Os Estados Unidos lançaram uma nova série de ataques contra alvos no Irã na madrugada desta quarta-feira, segundo informou o Comando Central das Forças Armadas dos EUA. A ação ocorre horas após o presidente Donald Trump prometer novos bombardeios caso não haja avanço nas negociações de paz. Em resposta, o alto comando militar do Irã anunciou na quinta-feira, no horário local, o fechamento do Estreito de Ormuz, impedindo a passagem de navios, incluindo petroleiros e embarcações comerciais, e afirmou que qualquer tentativa de travessia será alvo de ataque.

Ataques noturnos

O Comando Central informou em publicação na rede social X que os bombardeios começaram à 0h45 em Teerã (horário local) e foram uma "resposta à agressão injustificada e contínua do Irã". A agência de notícias iraniana Mehr relatou uma explosão na cidade portuária de Sirik e a ativação das defesas aéreas na zona oeste da capital. Os ataques são o mais recente capítulo de uma escalada que ameaça reacender uma guerra em grande escala, interrompida por um frágil cessar-fogo em abril. O conflito, que já se estende por três meses, teve uma breve trégua, mas os combates foram retomados.

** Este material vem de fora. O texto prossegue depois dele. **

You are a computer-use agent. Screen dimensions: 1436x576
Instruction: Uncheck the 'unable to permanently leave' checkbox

Trump havia dito mais cedo a jornalistas na Casa Branca:

"Vamos atacá-los, atacá-los com muita força."
O presidente tem repetido que um acordo de paz está próximo, apesar da ausência de avanços concretos nas negociações. O secretário de Defesa, Pete Hegseth, declarou durante visita ao Comando Central, na Flórida, que os ataques "devem promover nossos interesses militares e também fortalecer nossa posição diplomática". Ele acrescentou:
"Se precisarmos negociar com bombas, negociaremos com bombas."

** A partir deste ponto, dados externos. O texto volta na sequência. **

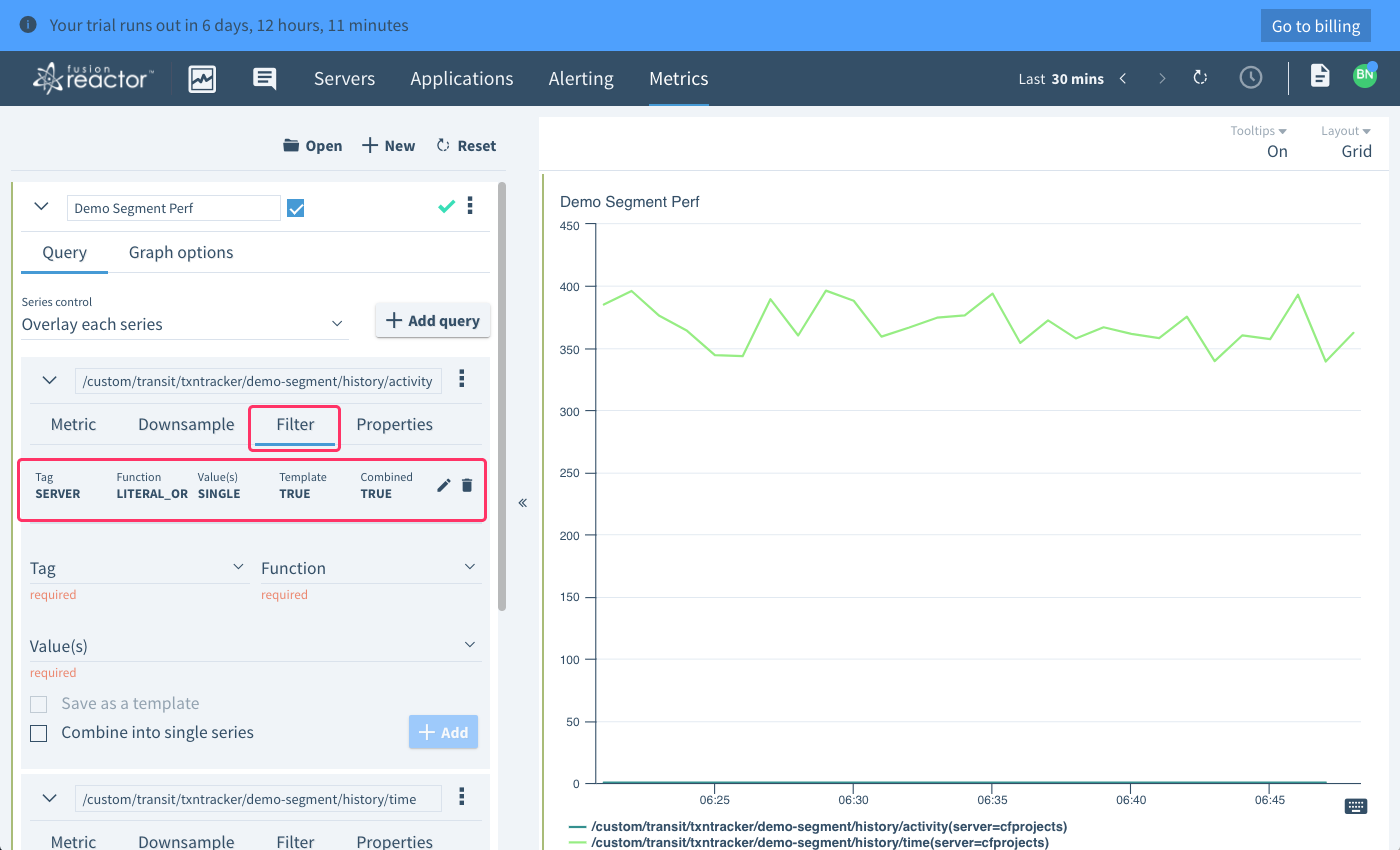1400x850 pixels.
Task: Open the chart dashboard icon in the navbar
Action: coord(202,79)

Resposta iraniana e fechamento de Ormuz

O Irã respondeu à ofensiva norte-americana com o fechamento do Estreito de Ormuz, uma das rotas marítimas mais estratégicas do mundo, por onde passa cerca de um quinto do petróleo global. O comando militar iraniano afirmou que qualquer embarcação que tentar atravessar será alvejada. A decisão ocorre um dia depois de as Forças Armadas dos EUA atacarem sistemas de defesa aérea e radares ao redor do estreito, após um helicóptero de ataque norte-americano ter sido abatido na segunda-feira próximo à via navegável.

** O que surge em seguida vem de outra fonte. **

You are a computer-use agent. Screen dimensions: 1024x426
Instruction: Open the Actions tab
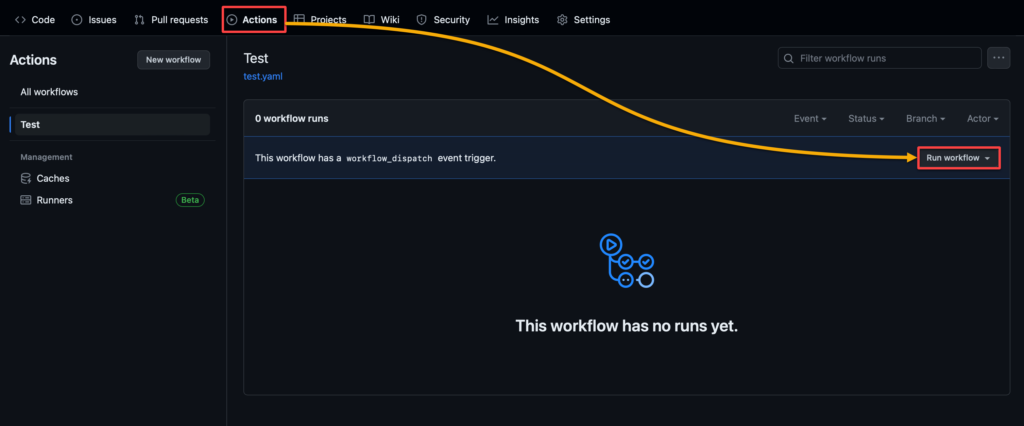pyautogui.click(x=253, y=20)
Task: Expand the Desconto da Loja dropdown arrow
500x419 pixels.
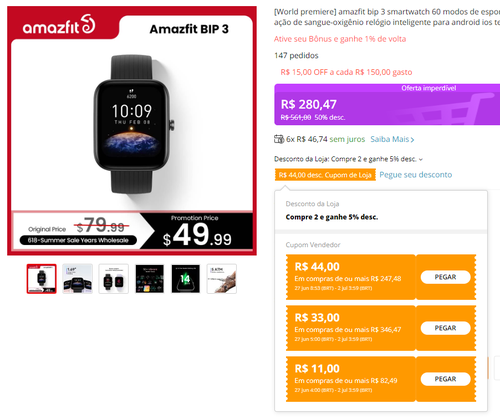Action: click(x=421, y=159)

Em retaliação ao ataque anterior, o Irã disparou mísseis e drones contra bases dos EUA na Jordânia, no Kuwait e no Bahrein. Uma autoridade norte-americana afirmou que não houve danos significativos. O Irã também acusou os EUA de atingirem reservatórios que abasteciam 10 aldeias com água potável. O porta-voz do Ministério das Relações Exteriores iraniano, Esmaeil Baghei, classificou a ação como "um crime de guerra premeditado e uma violação flagrante dos direitos humanos". O Pentágono não comentou imediatamente.

Ameaças mútuas e esforços diplomáticos

Trump, que já ameaçou destruir a infraestrutura civil do Irã, não especificou se os próximos ataques terão como alvo usinas de energia e pontes. Em resposta, o chefe da Comissão de Segurança Nacional do Parlamento iraniano, Ebrahim Azizi, alertou que "a guerra não se limitará à região". Apesar da retórica beligerante de ambos os lados, sinais de continuidade dos esforços diplomáticos surgiram. Uma delegação do Catar, que atua como mediadora entre Washington e Teerã, desembarcou em Teerã nesta quarta-feira para discutir os últimos acontecimentos, segundo a mídia iraniana.